Raphaelle is humanizing intercultural relationships for children. As a start, she is building an empathetic, culturally sensitive generation. In doing so, Raphaelle is breaking the cycle of elitism that is associated with opportunities for geographical mobility, exposure, and intercultural experiences.

The New Idea

Raphaelle is popularizing inter-cultural education for Egyptian children and providing a framework for diverse human connections. Instead of positive human-to-human intercultural contact being an opportunity only for the elite, Raphaelle is equalizing the exposure to inter-cultural learning—providing an opportunity for underprivileged children whose families lack the financial ability to travel abroad.
Raphaelle is engaging underprivileged children in “touch-feel” simulated travel adventures that harness their imagination. These simulated travel adventures provide meaningful intercultural interactions with people from other cultures, whom Raphaelle calls the “foreign friends.” Under the name of Safarni, which in Arabic means “Allow Me to Travel,” Raphaelle engages the expatriate community in Egypt, Egyptian university volunteers, facilitators, and local Citizen Sector Organizations (CSOs) in one setting with underprivileged children using a curriculum she developed for meaningful intercultural interactions. Such interactions are held in the children's very own neighborhoods, so that the children do not have to go far to discover the world's cultural diversity.
Raphaelle’s simulated travel adventures presents an unprecedented opportunity for the many Arab children that simply have no opportunity to experience ‘the other’ either due to economic reasons or difficulties in obtaining visas. By creating a framework for intercultural connection, Raphaelle both empowers children and revolutionizes their world-view by teaching them to respect difference, celebrate diversity, be curious, ask questions, increase their empathetic skill set, and allow them to be more socially and globally aware. Hence, Raphaelle, through her educational methodology, contributes significantly to changing xenophobic and intolerant attitudes in the Arab region.

### What to work on
[a] From the passage on Raphaelle, list the groups that Safarni brings together with underprivileged children.
[b] In the passage on Raphaelle, what does the name Safarni mean in Arabic?
[c] Transcribe the passage on Raphaelle from "Raphaelle’s simulated travel" to "the Arab region.".

### Supplied entries
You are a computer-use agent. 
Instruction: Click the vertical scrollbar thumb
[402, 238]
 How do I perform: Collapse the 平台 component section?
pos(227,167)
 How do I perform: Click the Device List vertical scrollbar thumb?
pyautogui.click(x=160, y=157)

### Replies
[a]
- The expatriate community in Egypt
- Egyptian university volunteers
- Facilitators
- Local Citizen Sector Organizations (CSOs)

[b] "Allow Me to Travel."

[c]
Raphaelle’s simulated travel adventures presents an unprecedented opportunity for the many Arab children that simply have no opportunity to experience ‘the other’ either due to economic reasons or difficulties in obtaining visas. By creating a framework for intercultural connection, Raphaelle both empowers children and revolutionizes their world-view by teaching them to respect difference, celebrate diversity, be curious, ask questions, increase their empathetic skill set, and allow them to be more socially and globally aware. Hence, Raphaelle, through her educational methodology, contributes significantly to changing xenophobic and intolerant attitudes in the Arab region.